Wenn euch das Aussieben zuviel Mühe macht, dann lasst die trockenen Schoten einfach ganz, bis ihr sie aussäen wollt. Zerkrümelt die dann kurz vorher und sät die Schotenbruchstücke einfach mit ein – dieses Aussieben ist eigentlich nur was, um den inneren Monk ruhig zu stellen. Ist mir auch erst hinterher aufgegangen.

Bonustip: Was machste mit dem Kraut?

Zum Schluss möchte ich eure geneigte Aufmerksamkeit noch auf das Radieschenkraut lenken. Das ist ja ebenfalls essbar. Es ist sehr würzig und macht sich gut in gemischten Salaten (klar) und einige kennen vielleicht auch Radieschenkraut-Pesto. Das ist megalecker, und etwas schärfer als bspw. Möhrenkrautpesto.

Aber habt ihr das Zeuch schonmal getrunken?

Nein? Dachte ich mir. (c;

Vor zwei Jahren im Oktober hatte ich das schonmal erwähnt, ich wiederhole es aber gern nochmal:

  • etwas Apfelsaft
  • ein Apfel
  • Radieschenkraut und
  • ein paar Rukolablätter

Ab damit in den Mixer – das gibt nen leckeren und ganz bestimmt sehr gesunden Smoothie!

Update eine Woche später

Inzwischen sind ne Menge Schoten erntereif:

Groß genug dass sich das Pflücken lohnt, aber noch nicht verholzt, sondern schön zart. Und mit einer an Zuckererbsen erinnernden Süße. Voll lecker.

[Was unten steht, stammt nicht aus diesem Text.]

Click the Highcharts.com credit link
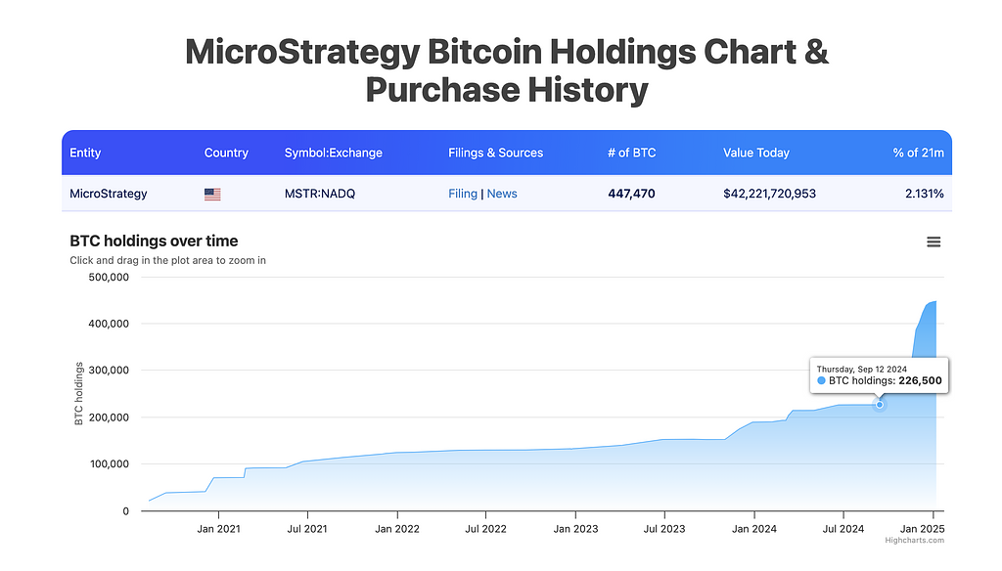Screen dimensions: 1002x571 915,540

Ab in die Pfanne damit und mit Sojasoße oder ähnlichem anbraten!

Nachtrag

Ich habe gerade ein altes Posting von mir selbst gefunden, das ich in einer Gartengruppe im August 2021 gemacht und total vergessen hatte: Das Wichtigste daraus:

So hab ich meine diesjährigen Radieschen alle beerntet und war vollstmöglich zufrieden, aber Anfang letztere Woche dann der Schock: Jetzt blühen dieselben(!) Pflanzen ein zweites Mal!

Ja wie geil ist das denn?

Ich hatte die gedankenlos nach dem Abernten einfach stehenlassen, irgendwann dachte ich „na jetzt ist hier so’n Dschungel, lass die bis zum Herbst stehen, sammel dann die getrockneten Schoten ein und hol dir die Samen fürs nächste Jahr!“. Dann hab ich die vergessen… Und jetzt stelle ich fest, dass die nochmal loslegen. Wahnsinn, damit verdoppelt sich deren Produktivität!

Also: Nach dem Abernten der Schoten die Pflanzen erstmal stehen lassen und abwarten. Ich werde das dieses Jahr wieder tun und berichten, ob’s auch wieder ne zweite Blüte gibt.